Но чтобы строить, надо класть кирпичи упорно, последовательно, один к одному. Кирпичи в художественном произведении — слово, фраза — часть выросшей стены, выкладка стены — сюжет, композиция — железобетонный каркас, и вместе — назначение здания.
Если для строителя переделка, скажем, возведенной стены является почти катастрофой, то для серьезного писателя, вдруг почувствовавшего несовершенство своего творения, перестройка — тоже мука, но мука, в которой бьется нерв неодолимого стремления к бесконечной красоте. Ведь безобразное лежит в определенных пределах, прекрасное безгранично, и в этой безграничности — писатель с его неустанной погоней за диалектическим единством анализа и синтеза, воплощенных в найденных каторжным трудом словах.
По-видимому, все, вместе взятое, можно назвать каждодневной неуспокоенностью художника и критика, вернее ~~ идеальной, беспощадной к самому себе работой за письменным столом, работой без легкомысленно-сладостной мечты о скороспелых лаврах кокетливой моды.
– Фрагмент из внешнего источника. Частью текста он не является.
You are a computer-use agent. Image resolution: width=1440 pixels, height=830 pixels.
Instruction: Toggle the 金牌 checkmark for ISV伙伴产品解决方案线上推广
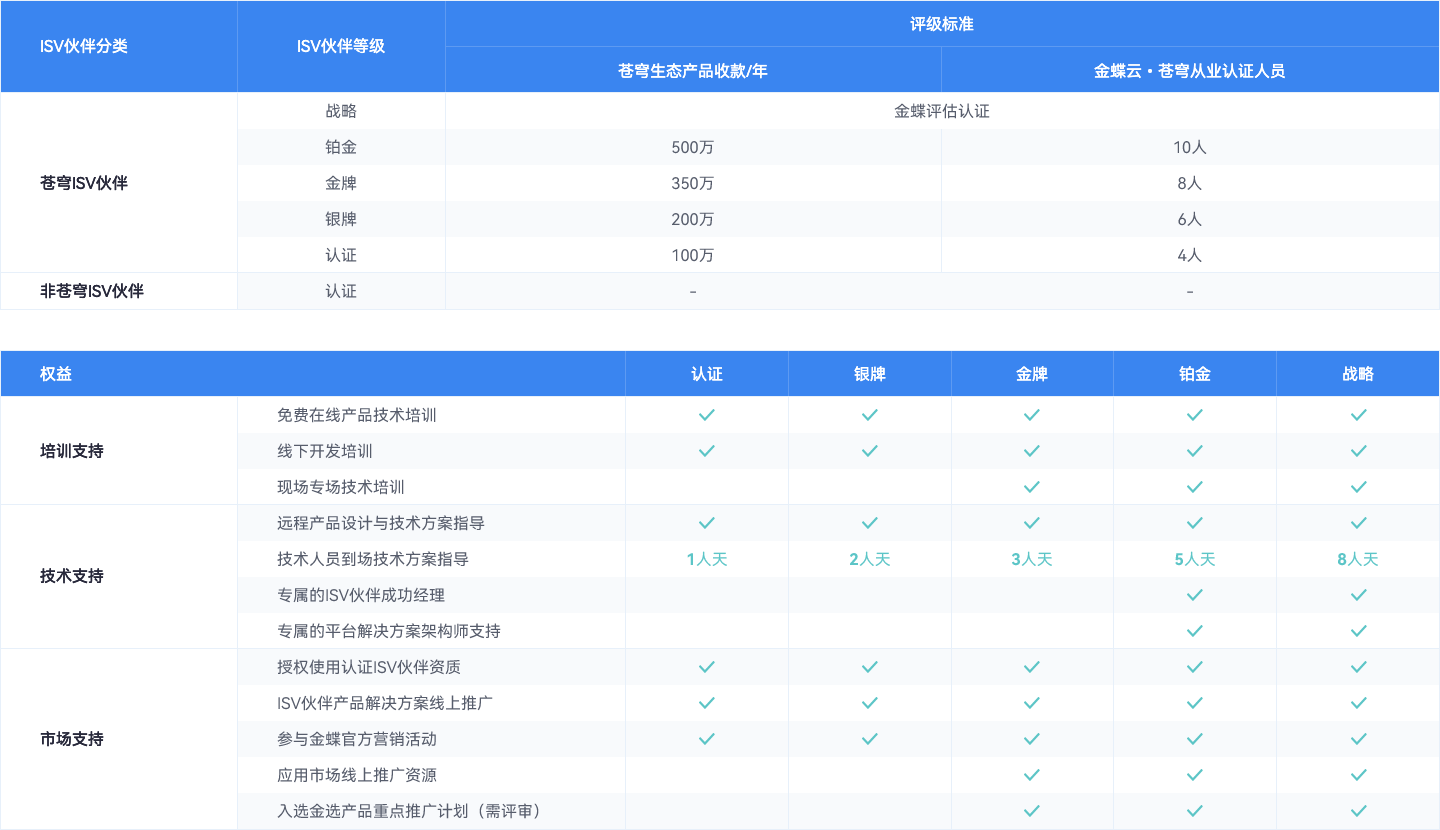[x=1032, y=702]
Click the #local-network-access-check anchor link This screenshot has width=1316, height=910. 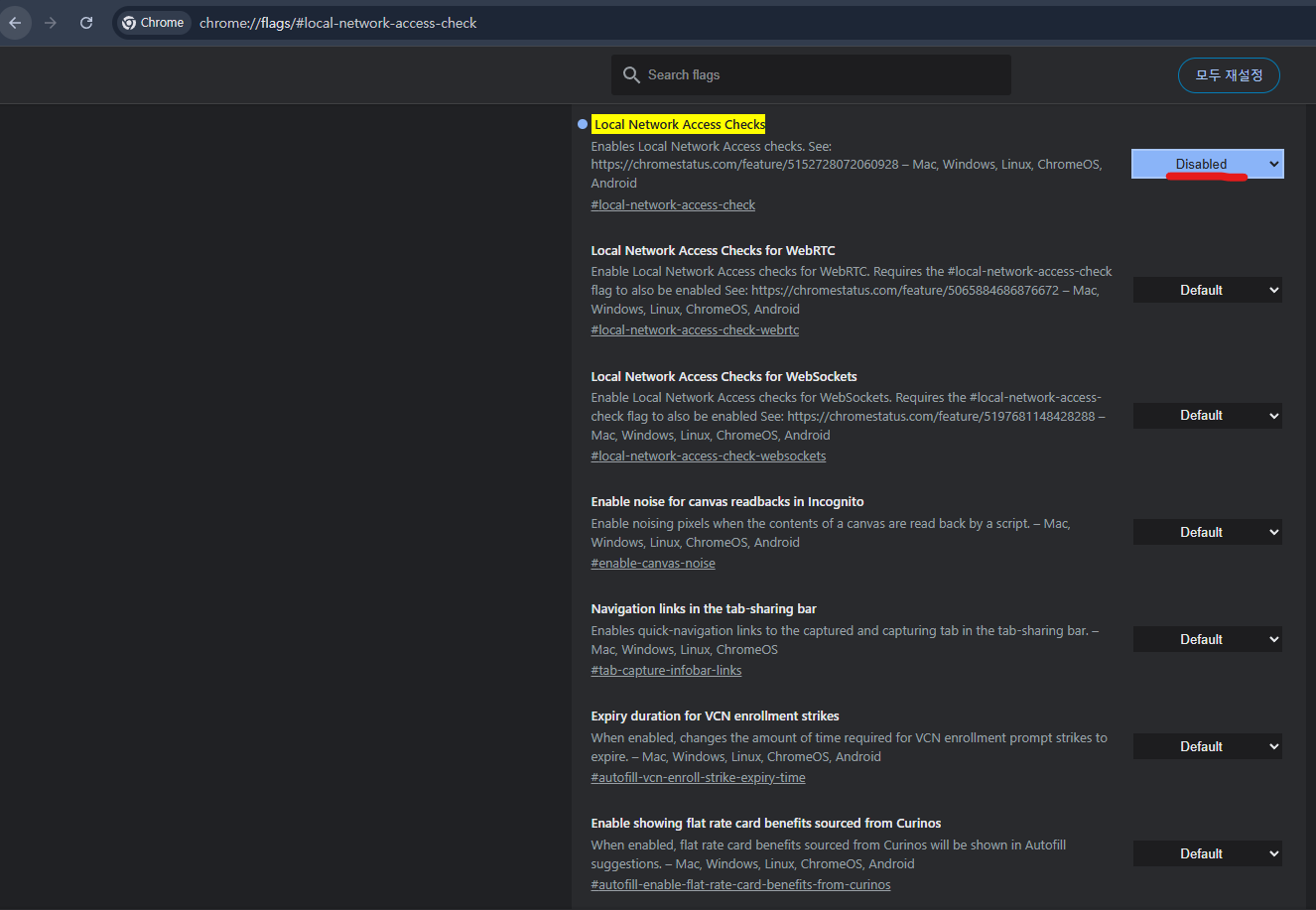673,205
Мода приходит и уходит, подобно тому как одна волна заменяет другую, таланты же остаются. И хотя есть внушительная весомость в древнем умоположении о том, что вечность объемлет противоположности, присущие всем вещам, литература перед угрозой вечности нетленна, ибо оставляет после себя созданную ею реальность. Тем более что мы еще полностью не знаем самих себя и стеснительно не оценили еще всего, что сделано в литературе.
Так или иначе, отдавая должное здравому смыслу, а значит, чувству скромности и трезвости наших писателей, хочу вспомнить одну передовую статью в солидном журнале второй половины девятнадцатого века, где некий критик писал приблизительно так: «Где золотой век отечественной литературы? Где Пушкин? Лермонтов? Где яркие таланты? Нет, мы живем в период литературных сумерек, когда не на ком глаз остановить!»
А в то же время в оглавлении журнала стояли имена Толстого и Тургенева.
1972
Кредо
Характер любой нации узнавался человечеством не по географическим энциклопедиям, а по той эмоциональной памяти, которая свойственна художникам.
Реалистическая литература исследует человека и общество. Стало быть, ответственность современного писателя перед временем и самим собой повышается во сто крат. Ибо сама история не дает права смотреть художнику на искусство как на игру, на забаву, как на ритуальное лицедейство, лишенное социальной цели.
Разве познали бы мы полностью неповторимые характеры людей революции периода двадцатых — тридцатых годов без книг Шолохова, Леонова, Серафимовича?
Мы чувствовали бы себя людьми с разрубленным сознанием, если бы бесследно канули в бездну забытья сороковые годы, вторая мировая война, если бы она во всех бедах и грозах не осталась в памяти людей, как бы восстановленная душевным опытом талантливых писателей.
Если бы люди были лишены искусства, истина представала бы перед ними как сиюминутный знак.
И когда иные теоретики на Западе отрицают роль реалистической литературы как познания, считая творчество актом почти мистическим, если буржуазные идеологи мистифицируют действительность, противопоставляя себя истине, и призывают к «разоружению культуры», заявляя, что звуки иерихонской трубы не могут разрушить стен, то есть изменить человека и мир, — то мы в свою очередь можем напомнить им известную диалектическую истину, которая всегда являлась кредо каждого прогрессивного художника: сознание человека пе только отражает объективный мир, но и творит его.